TransGUNet: Transformer Meets Graph-based Skip Connection for Medical Image Segmentation
Ju-Hyeon Nam, Nur Suriza Syazwany, Sang-Chul Lee
TL;DR
TransGUNet tackles the semantic gap in skip connections for medical image segmentation by introducing an attentional cross-scale graph neural network (ACS-GNN) paired with entropy-driven feature selection (EFS) to produce reliable spatial attention. By converting cross-scale features into graphs and applying node-level attention with MRConv, alongside EFS-filtered channels, the approach captures complex anatomical structures with efficient global and local fusion. Empirical results across six seen and eight unseen datasets show TransGUNet achieves state-of-the-art performance with about 25 million parameters and around 10 GFLOPs, outperforming transformer- and CNN-based skip-connections while maintaining efficiency. The work offers a robust, generalizable, and memory-conscious framework that could improve clinical segmentation tasks across modalities, with potential for deployment in real-world healthcare settings.
Abstract
Skip connection engineering is primarily employed to address the semantic gap between the encoder and decoder, while also integrating global dependencies to understand the relationships among complex anatomical structures in medical image segmentation. Although several models have proposed transformer-based approaches to incorporate global dependencies within skip connections, they often face limitations in capturing detailed local features with high computational complexity. In contrast, graph neural networks (GNNs) exploit graph structures to effectively capture local and global features. Leveraging these properties, we introduce an attentional cross-scale graph neural network (ACS-GNN), which enhances the skip connection framework by converting cross-scale feature maps into a graph structure and capturing complex anatomical structures through node attention. Additionally, we observed that deep learning models often produce uninformative feature maps, which degrades the quality of spatial attention maps.
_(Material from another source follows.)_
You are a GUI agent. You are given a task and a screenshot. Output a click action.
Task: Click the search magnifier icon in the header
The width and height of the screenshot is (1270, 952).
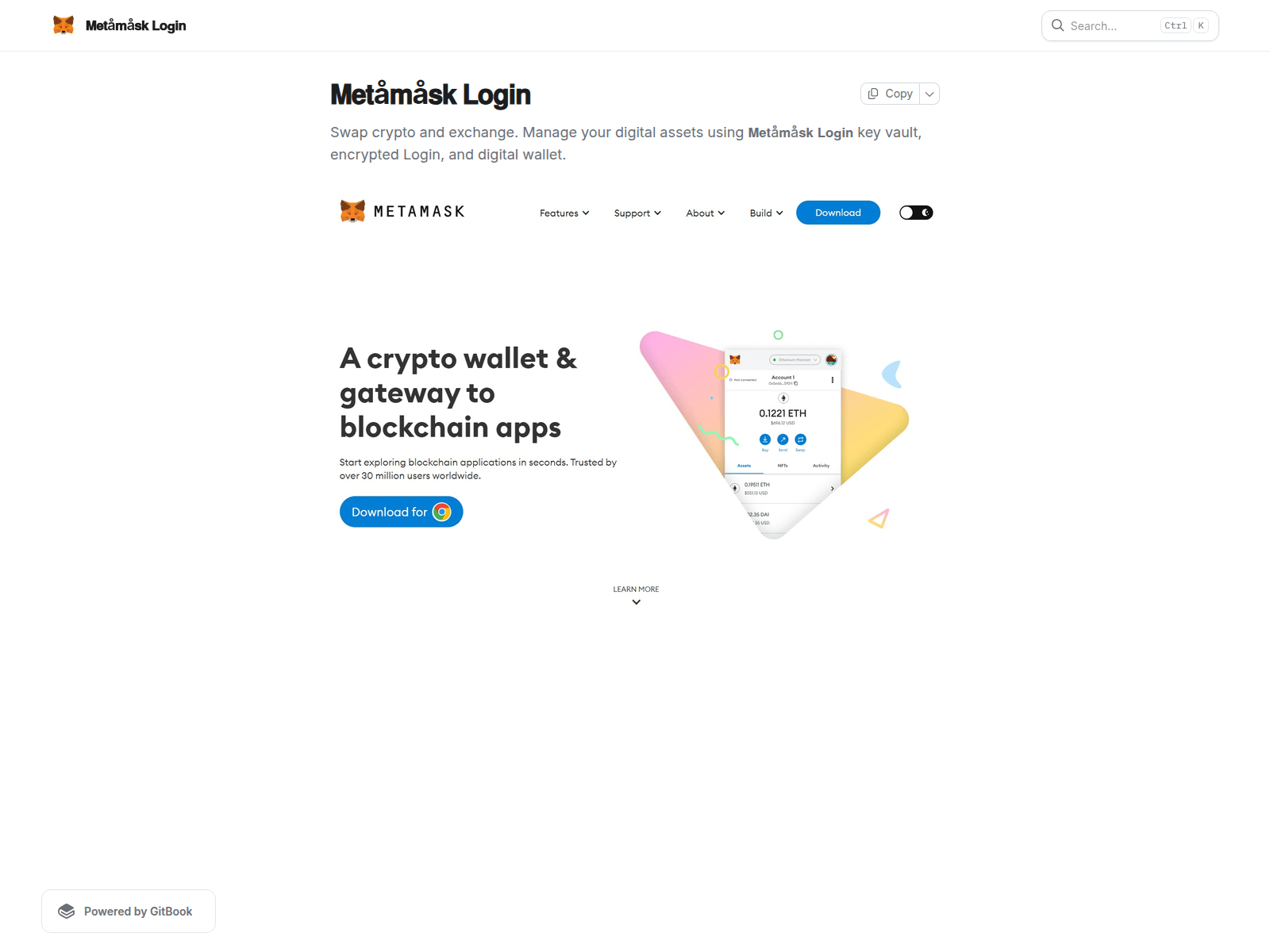pyautogui.click(x=1058, y=25)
To address this problem, we integrated entropy-driven feature selection (EFS) with spatial attention, calculating an entropy score for each channel and filtering out high-entropy feature maps. Our innovative framework, TransGUNet, comprises ACS-GNN and EFS-based spatial attentio} to effectively enhance domain generalizability across various modalities by leveraging GNNs alongside a reliable spatial attention map, ensuring more robust features within the skip connection. Through comprehensive experiments and analysis, TransGUNet achieved superior segmentation performance on six seen and eight unseen datasets, demonstrating significantly higher efficiency compared to previous methods.